───── EXCERPT TO READ ─────
With respect to such certificates containing the foregoing legend, until the
Distribution Date, the Rights associated with the Common Shares represented by
such certificates shall be evidenced by such certificates alone, and the
surrender for transfer of any such certificate shall also constitute the
transfer of the Rights associated with the Common Shares represented thereby. In
the event that the Company purchases or acquires any Common Shares after the
Record Date but prior to the Distribution Date, any Rights associated with such
Common Shares shall be deemed canceled and retired so that the Company shall not
be entitled to exercise any Rights associated with the Common Shares which are
no longer outstanding.

         (d) Notwithstanding anything in this Agreement to the contrary, from
and after the time any Person becomes an Acquiring Person, any Rights that are
or were acquired or beneficially owned by such Acquiring Person (or any
Associate or Affiliate of such Acquiring Person) shall be null and void without
any further action and any holder of such Rights shall thereafter have no rights
whatsoever with respect to such Rights, whether under this Agreement (including
the right to exercise such Rights under any provision of this Agreement) or
otherwise.
───── PROVIDED MATERIAL ─────
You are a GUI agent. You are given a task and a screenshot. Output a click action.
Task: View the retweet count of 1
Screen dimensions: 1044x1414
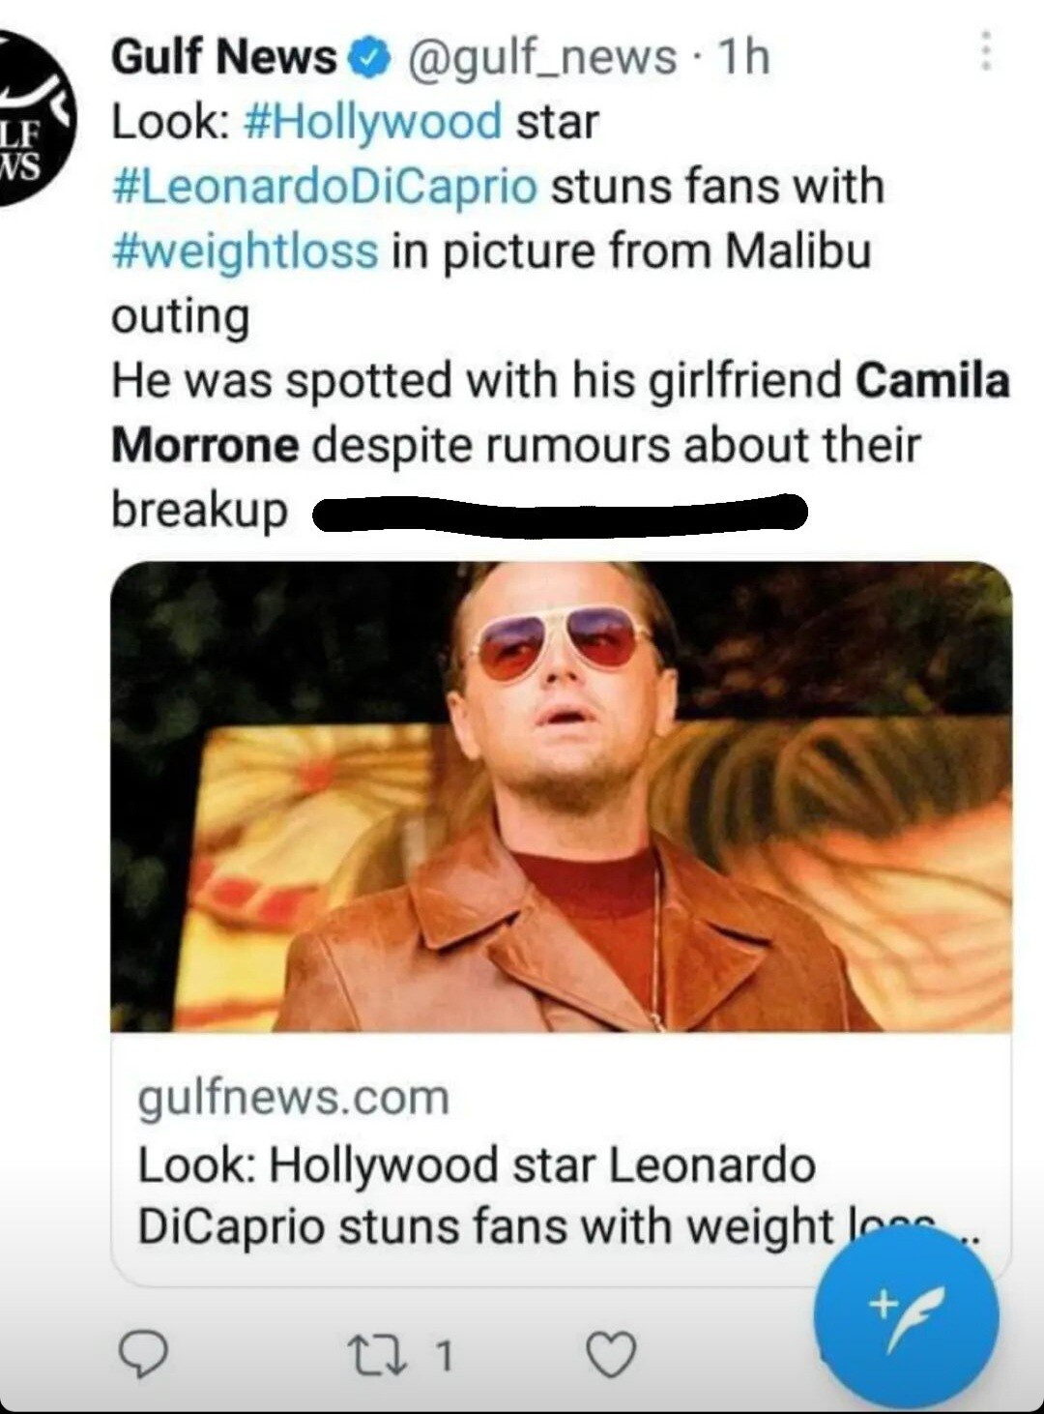click(x=443, y=1356)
─────
REQUESTS ->
A. In the rights agreement excerpt, why are the Rights tied to Common Shares that the Company buys between the Record Date and the Distribution Date treated as canceled and retired?
B. Answer these questions from the rights agreement excerpt:
(i) Until the Distribution Date, what alone evidences the Rights for certificates bearing the legend?
(ii) What else does surrendering such a certificate for transfer also count as?
(iii) Whose Rights become null and void once a Person becomes an Acquiring Person?
C. Resume the rights agreement excerpt after its final sentence and carry it forward.

WRITTEN RESPONSES ->
A. They are deemed canceled and retired so that the Company is not entitled to exercise any Rights associated with Common Shares that are no longer outstanding.

B.
(i) The certificates themselves.
(ii) The transfer of the Rights associated with the Common Shares represented by that certificate.
(iii) Any Rights acquired or beneficially owned by the Acquiring Person or by any Associate or Affiliate of that Acquiring Person.

C.
         SECTION 4. FORM OF RIGHT CERTIFICATES. The Right Certificates (and the
forms of election to purchase Common Shares and of assignment to be printed on
the reverse thereof) shall be in substantially the form of Exhibit A hereto and
may have such marks of identification or designation and such legends, summaries
or endorsements printed thereon as the Company may deem appropriate and as are
not inconsistent with the provisions of this Agreement, or as may be required to
comply with any applicable law or with any rule or regulation made pursuant
thereto or with any rule or regulation of any stock exchange on which the Rights
may from time to time be listed, or to conform to usage. Subject to the
provisions of Section 22 and Section 23 hereof, the Right Certificate shall
entitle the holder thereof to purchase such number of Common Shares as shall be
set forth therein at the price per Common Share set forth therein (the "Purchase
Price"), but the number of such Common Shares and the Purchase Price shall be
subject to adjustment as provided herein.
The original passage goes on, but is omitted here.